START Text segment

Why calibration may be needed
The CloudWatcher and PocketCW2 use a dichroic UV/IR filter for sky quality measurement, and Lunatico performs factory calibration on each unit. However, several factors can cause readings to drift:
- Dust or condensation on the optical window
- Sensor wear over time
- Environmental factors specific to your site
- Filter type differences (e.g. Johnson-V vs broadband)
Regular inspection of the optical surface is recommended, especially in dusty environments.
What you need
- ASTAP — free FITS viewer with photometry features (download from hnsky.org)
- v50 star database — downloadable from SourceForge via ASTAP's database manager
- Raw (unprocessed) sky images of the zenith
- Dark frames and flat frames when possible
Calibration procedure
1. Set up ASTAP
Install ASTAP and download the v50 star database from SourceForge using ASTAP's built-in database manager. The v50 database provides the star flux data needed for photometric calibration.
2. Photograph your target area
Photograph the zenith (or multiple altitudes for a more complete picture) and record the simultaneous CloudWatcher or PocketCW2 SQM reading at the time of each exposure.
Image requirements for a valid calibration:
- Astrometrically solved — ASTAP needs to identify which stars are in the frame
- Background value must exceed pedestal/dark level
- Single, unprocessed raw images (not stacked)
- Dark and flat frames provided where possible
- DSLR images: 2×2 binning recommended
- Minimal interference from bright nebulae in the field
- Accurate altitude recorded for atmospheric correction
- UV/IR block filter only — no narrowband or colour filters
3. Calibrate and generate SQM report
In ASTAP, calibrate the image with Ctrl+U, then generate the SQM report with Ctrl+Q. ASTAP compares measured star fluxes against the v50 catalogue values to derive an accurate sky brightness figure.
4. Compare and adjust
Compare the ASTAP SQM reading against the reading your CloudWatcher or PocketCW2 recorded at the same time. If there is a consistent offset, adjust the Darkness reference value in the device software accordingly.
Tip: Take several images on the same night and average the offsets before applying an adjustment. A single image can be thrown off by a passing thin cloud or aircraft trail.

END Text segment
START Data listing

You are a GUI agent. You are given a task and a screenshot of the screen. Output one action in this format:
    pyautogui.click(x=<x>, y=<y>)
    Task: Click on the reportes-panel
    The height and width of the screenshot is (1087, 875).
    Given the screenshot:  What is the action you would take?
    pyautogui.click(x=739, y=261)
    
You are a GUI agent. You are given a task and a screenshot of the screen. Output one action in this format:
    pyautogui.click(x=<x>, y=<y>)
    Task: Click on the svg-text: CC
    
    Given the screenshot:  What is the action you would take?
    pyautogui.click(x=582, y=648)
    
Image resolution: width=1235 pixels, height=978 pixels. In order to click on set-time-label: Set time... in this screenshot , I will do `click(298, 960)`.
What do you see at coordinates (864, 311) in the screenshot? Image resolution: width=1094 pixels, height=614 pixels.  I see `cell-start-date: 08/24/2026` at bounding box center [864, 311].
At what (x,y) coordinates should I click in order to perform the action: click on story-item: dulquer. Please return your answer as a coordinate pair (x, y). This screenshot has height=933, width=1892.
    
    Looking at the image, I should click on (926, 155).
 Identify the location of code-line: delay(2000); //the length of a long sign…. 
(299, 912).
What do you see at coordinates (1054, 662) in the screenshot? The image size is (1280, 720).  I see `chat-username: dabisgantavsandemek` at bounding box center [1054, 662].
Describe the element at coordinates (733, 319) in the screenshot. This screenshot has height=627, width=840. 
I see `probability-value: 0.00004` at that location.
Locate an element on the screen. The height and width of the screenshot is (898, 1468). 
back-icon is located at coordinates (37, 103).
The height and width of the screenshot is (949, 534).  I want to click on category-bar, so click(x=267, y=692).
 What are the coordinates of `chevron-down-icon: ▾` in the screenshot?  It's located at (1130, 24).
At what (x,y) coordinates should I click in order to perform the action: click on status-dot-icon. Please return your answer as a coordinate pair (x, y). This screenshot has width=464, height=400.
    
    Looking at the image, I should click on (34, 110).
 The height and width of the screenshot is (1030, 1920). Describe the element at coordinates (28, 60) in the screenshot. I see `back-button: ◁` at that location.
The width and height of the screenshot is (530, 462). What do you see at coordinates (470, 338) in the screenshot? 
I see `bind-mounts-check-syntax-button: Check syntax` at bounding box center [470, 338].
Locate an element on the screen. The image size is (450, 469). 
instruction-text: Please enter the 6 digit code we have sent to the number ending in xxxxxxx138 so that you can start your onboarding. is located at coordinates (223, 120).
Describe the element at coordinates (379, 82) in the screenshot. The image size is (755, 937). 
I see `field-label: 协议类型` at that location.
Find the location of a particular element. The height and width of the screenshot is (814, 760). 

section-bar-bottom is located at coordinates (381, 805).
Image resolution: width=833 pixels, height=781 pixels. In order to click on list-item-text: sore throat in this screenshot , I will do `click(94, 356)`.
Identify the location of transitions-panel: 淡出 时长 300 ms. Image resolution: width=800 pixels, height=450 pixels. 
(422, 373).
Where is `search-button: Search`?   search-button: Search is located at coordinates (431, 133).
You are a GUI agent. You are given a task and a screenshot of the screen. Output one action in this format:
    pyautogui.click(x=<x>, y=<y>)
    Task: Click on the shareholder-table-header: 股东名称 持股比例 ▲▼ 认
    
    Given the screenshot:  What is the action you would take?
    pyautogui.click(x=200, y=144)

END Data listing

**Action item**
For each statement, decide whether it agrees with the sky quality calibration text and answer yes or no, quoting the words of the text that decide it. 1. The SQM report in ASTAP is generated with Ctrl+U. 2. Stacked images are acceptable for a valid calibration. 3. For DSLR images, 2×2 binning is recommended.

**Response to the task**
1. No: "calibrate the image with Ctrl+U, then generate the SQM report with Ctrl+Q"
2. No: "Single, unprocessed raw images (not stacked)"
3. Yes: "DSLR images: 2×2 binning recommended"